* [TASK OBJECTIVE] Your answer must be an exact transcription of every entry.
RECORDS FOR THIS TASK below:
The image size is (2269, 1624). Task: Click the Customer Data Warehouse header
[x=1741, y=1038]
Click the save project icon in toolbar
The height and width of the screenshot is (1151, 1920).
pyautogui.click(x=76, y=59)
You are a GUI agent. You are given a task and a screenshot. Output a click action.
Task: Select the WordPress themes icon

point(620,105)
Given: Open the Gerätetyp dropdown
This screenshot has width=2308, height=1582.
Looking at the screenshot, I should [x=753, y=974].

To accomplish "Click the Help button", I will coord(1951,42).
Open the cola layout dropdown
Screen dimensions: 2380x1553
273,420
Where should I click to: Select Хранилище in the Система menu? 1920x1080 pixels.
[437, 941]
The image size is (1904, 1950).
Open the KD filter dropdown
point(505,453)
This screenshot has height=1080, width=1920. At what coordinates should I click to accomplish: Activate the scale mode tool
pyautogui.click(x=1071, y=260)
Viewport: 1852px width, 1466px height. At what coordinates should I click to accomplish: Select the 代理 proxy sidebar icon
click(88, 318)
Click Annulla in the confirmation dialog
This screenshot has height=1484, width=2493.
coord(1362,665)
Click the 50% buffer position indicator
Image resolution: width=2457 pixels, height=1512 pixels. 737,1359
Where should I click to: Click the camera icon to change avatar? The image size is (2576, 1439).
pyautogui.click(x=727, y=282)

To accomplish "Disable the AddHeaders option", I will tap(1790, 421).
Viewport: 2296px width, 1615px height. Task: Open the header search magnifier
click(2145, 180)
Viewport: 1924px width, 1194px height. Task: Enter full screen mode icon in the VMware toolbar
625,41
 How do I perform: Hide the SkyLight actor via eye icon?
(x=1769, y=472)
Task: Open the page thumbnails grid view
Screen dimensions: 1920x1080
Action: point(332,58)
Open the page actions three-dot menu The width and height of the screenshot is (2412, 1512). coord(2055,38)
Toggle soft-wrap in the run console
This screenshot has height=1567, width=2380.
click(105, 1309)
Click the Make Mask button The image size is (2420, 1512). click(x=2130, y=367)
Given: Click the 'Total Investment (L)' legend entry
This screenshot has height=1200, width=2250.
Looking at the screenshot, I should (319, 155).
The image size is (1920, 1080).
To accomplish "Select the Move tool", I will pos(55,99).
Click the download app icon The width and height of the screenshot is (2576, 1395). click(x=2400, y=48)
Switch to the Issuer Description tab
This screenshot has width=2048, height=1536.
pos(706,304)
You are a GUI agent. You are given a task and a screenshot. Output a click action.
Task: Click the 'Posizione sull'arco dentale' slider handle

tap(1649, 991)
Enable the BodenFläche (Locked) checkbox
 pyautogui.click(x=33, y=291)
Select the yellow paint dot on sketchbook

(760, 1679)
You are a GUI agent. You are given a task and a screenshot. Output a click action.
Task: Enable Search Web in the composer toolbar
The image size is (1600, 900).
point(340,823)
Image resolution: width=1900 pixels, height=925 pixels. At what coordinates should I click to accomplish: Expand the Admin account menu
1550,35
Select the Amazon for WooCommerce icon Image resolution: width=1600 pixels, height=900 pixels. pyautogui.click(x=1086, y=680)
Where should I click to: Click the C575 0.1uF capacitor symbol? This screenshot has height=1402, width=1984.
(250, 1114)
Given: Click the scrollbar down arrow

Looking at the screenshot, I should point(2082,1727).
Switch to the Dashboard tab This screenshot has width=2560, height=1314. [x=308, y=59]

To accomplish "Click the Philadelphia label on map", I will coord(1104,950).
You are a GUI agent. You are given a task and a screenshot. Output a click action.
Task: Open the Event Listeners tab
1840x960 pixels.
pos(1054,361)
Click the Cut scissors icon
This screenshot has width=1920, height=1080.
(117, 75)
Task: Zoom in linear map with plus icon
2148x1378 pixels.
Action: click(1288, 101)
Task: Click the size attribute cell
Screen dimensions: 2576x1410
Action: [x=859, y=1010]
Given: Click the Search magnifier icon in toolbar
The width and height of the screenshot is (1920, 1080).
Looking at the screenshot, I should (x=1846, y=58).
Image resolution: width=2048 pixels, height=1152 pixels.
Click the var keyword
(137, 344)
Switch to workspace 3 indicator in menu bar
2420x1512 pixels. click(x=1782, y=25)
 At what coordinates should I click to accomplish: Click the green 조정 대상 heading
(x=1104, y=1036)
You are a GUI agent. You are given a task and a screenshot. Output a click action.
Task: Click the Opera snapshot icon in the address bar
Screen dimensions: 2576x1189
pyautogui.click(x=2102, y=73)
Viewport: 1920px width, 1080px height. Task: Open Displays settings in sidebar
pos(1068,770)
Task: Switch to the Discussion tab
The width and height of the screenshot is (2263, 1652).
End of RECORDS FOR THIS TASK.
* [COMPLETED EXERCISE]
The image size is (2269, 1624). Task: Click the Customer Data Warehouse header
[x=1741, y=1038]
Click the save project icon in toolbar
The height and width of the screenshot is (1151, 1920).
pyautogui.click(x=76, y=59)
You are a GUI agent. You are given a task and a screenshot. Output a click action.
Task: Select the WordPress themes icon

point(620,105)
Given: Open the Gerätetyp dropdown
This screenshot has width=2308, height=1582.
Looking at the screenshot, I should [x=753, y=974].

To accomplish "Click the Help button", I will coord(1951,42).
Open the cola layout dropdown
Screen dimensions: 2380x1553
273,420
Where should I click to: Select Хранилище in the Система menu? 1920x1080 pixels.
[437, 941]
The image size is (1904, 1950).
Open the KD filter dropdown
point(505,453)
This screenshot has height=1080, width=1920. At what coordinates should I click to accomplish: Activate the scale mode tool
pyautogui.click(x=1071, y=260)
Viewport: 1852px width, 1466px height. At what coordinates should I click to accomplish: Select the 代理 proxy sidebar icon
click(88, 318)
Click Annulla in the confirmation dialog
This screenshot has height=1484, width=2493.
coord(1362,665)
Click the 50% buffer position indicator
Image resolution: width=2457 pixels, height=1512 pixels. 737,1359
Where should I click to: Click the camera icon to change avatar? The image size is (2576, 1439).
pyautogui.click(x=727, y=282)

To accomplish "Disable the AddHeaders option", I will tap(1790, 421).
Viewport: 2296px width, 1615px height. Task: Open the header search magnifier
click(2145, 180)
Viewport: 1924px width, 1194px height. Task: Enter full screen mode icon in the VMware toolbar
625,41
 How do I perform: Hide the SkyLight actor via eye icon?
(x=1769, y=472)
Task: Open the page thumbnails grid view
Screen dimensions: 1920x1080
Action: point(332,58)
Open the page actions three-dot menu The width and height of the screenshot is (2412, 1512). coord(2055,38)
Toggle soft-wrap in the run console
This screenshot has height=1567, width=2380.
click(105, 1309)
Click the Make Mask button The image size is (2420, 1512). click(x=2130, y=367)
Given: Click the 'Total Investment (L)' legend entry
This screenshot has height=1200, width=2250.
Looking at the screenshot, I should (319, 155).
The image size is (1920, 1080).
To accomplish "Select the Move tool", I will pos(55,99).
Click the download app icon The width and height of the screenshot is (2576, 1395). click(x=2400, y=48)
Switch to the Issuer Description tab
This screenshot has width=2048, height=1536.
pos(706,304)
You are a GUI agent. You are given a task and a screenshot. Output a click action.
Task: Click the 'Posizione sull'arco dentale' slider handle

tap(1649, 991)
Enable the BodenFläche (Locked) checkbox
 pyautogui.click(x=33, y=291)
Select the yellow paint dot on sketchbook

(760, 1679)
You are a GUI agent. You are given a task and a screenshot. Output a click action.
Task: Enable Search Web in the composer toolbar
The image size is (1600, 900).
point(340,823)
Image resolution: width=1900 pixels, height=925 pixels. At what coordinates should I click to accomplish: Expand the Admin account menu
1550,35
Select the Amazon for WooCommerce icon Image resolution: width=1600 pixels, height=900 pixels. pyautogui.click(x=1086, y=680)
Where should I click to: Click the C575 0.1uF capacitor symbol? This screenshot has height=1402, width=1984.
(250, 1114)
Given: Click the scrollbar down arrow

Looking at the screenshot, I should point(2082,1727).
Switch to the Dashboard tab This screenshot has width=2560, height=1314. [x=308, y=59]

To accomplish "Click the Philadelphia label on map", I will coord(1104,950).
You are a GUI agent. You are given a task and a screenshot. Output a click action.
Task: Open the Event Listeners tab
1840x960 pixels.
pos(1054,361)
Click the Cut scissors icon
This screenshot has width=1920, height=1080.
(117, 75)
Task: Zoom in linear map with plus icon
2148x1378 pixels.
Action: click(1288, 101)
Task: Click the size attribute cell
Screen dimensions: 2576x1410
Action: [x=859, y=1010]
Given: Click the Search magnifier icon in toolbar
The width and height of the screenshot is (1920, 1080).
Looking at the screenshot, I should (x=1846, y=58).
Image resolution: width=2048 pixels, height=1152 pixels.
Click the var keyword
(137, 344)
Switch to workspace 3 indicator in menu bar
2420x1512 pixels. click(x=1782, y=25)
 At what coordinates should I click to accomplish: Click the green 조정 대상 heading
(x=1104, y=1036)
You are a GUI agent. You are given a task and a screenshot. Output a click action.
Task: Click the Opera snapshot icon in the address bar
Screen dimensions: 2576x1189
pyautogui.click(x=2102, y=73)
Viewport: 1920px width, 1080px height. Task: Open Displays settings in sidebar
pos(1068,770)
Task: Switch to the Discussion tab
The width and height of the screenshot is (2263, 1652).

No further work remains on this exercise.